Static Date and Timestamp in Where Clause
Static Date & Timestamp
In this post we’ll look at the static date and timestamp in where clause when it comes to Presto. Many databases automatically convert between CHAR or VARCHAR and other types like DATE and TIMESTAMP as a convenience feature. Using constants in a query are also often auto-converted. Take these example queries which count rows where the table’s DATE column is equal to a specific date, or range of time:
Select count(*) from myTable where myDateCol = '2020-09-28'; Select count(*) from myTable where myTimeCol between '2020-09-28 14:00:00.000' and '2020-09-28 14:59:59.000';
The underlying table has columns defined as DATE and TIMESTAMP types. But the query is actually providing date and timestamp literals in the form of strings! Some databases will tolerate this, but Presto is stricter in this respect and will give you an error like this:
presto:sf1 > select count(*) from orders where orderdate < '2020-09-01'; Query failed: line 1:45: '<' cannot be applied to date, varchar(10)

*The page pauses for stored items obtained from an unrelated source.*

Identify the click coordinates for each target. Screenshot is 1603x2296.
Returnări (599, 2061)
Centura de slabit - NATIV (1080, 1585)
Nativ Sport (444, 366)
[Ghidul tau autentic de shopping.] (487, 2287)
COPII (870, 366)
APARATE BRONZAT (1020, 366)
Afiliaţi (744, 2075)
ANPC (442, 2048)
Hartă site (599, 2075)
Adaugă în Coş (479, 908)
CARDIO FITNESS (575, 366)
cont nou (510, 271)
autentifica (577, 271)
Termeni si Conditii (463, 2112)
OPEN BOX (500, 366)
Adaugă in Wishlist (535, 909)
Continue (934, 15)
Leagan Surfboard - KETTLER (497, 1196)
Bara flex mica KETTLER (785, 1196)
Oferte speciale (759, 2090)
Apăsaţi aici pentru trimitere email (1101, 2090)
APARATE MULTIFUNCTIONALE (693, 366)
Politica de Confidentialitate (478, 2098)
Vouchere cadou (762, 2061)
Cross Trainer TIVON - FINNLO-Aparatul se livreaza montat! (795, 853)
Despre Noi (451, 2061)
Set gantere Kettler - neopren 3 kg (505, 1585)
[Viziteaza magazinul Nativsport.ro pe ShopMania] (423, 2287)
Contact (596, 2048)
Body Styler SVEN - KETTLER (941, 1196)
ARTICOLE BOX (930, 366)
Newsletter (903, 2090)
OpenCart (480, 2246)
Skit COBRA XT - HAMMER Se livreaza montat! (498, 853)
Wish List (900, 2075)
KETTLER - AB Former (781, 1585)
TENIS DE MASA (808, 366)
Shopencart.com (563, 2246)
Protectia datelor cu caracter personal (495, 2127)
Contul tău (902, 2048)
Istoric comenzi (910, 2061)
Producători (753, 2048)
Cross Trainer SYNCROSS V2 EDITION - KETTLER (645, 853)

With Presto you must either cast your data types or a slightly simpler way is to use the date or timestamp type constructors:
$ presto --schema sf1 --catalog tpch presto:sf1> select count(*) from orders where orderdate < date '2020-09-01'; _col0 --------- 1500000 (1 row) > select count(*) from transactions where myTimestampCol between timestamp '2020-09-01 22:00:00.000' and timestamp '2020-09-01 22:59:59.000'; _col0 --------- 42 (1 row) --Using CAST() also works: presto:sf1> select count(*) from orders where orderdate < CAST('2020-09-01' as DATE); _col0 --------- 1500000 (1 row)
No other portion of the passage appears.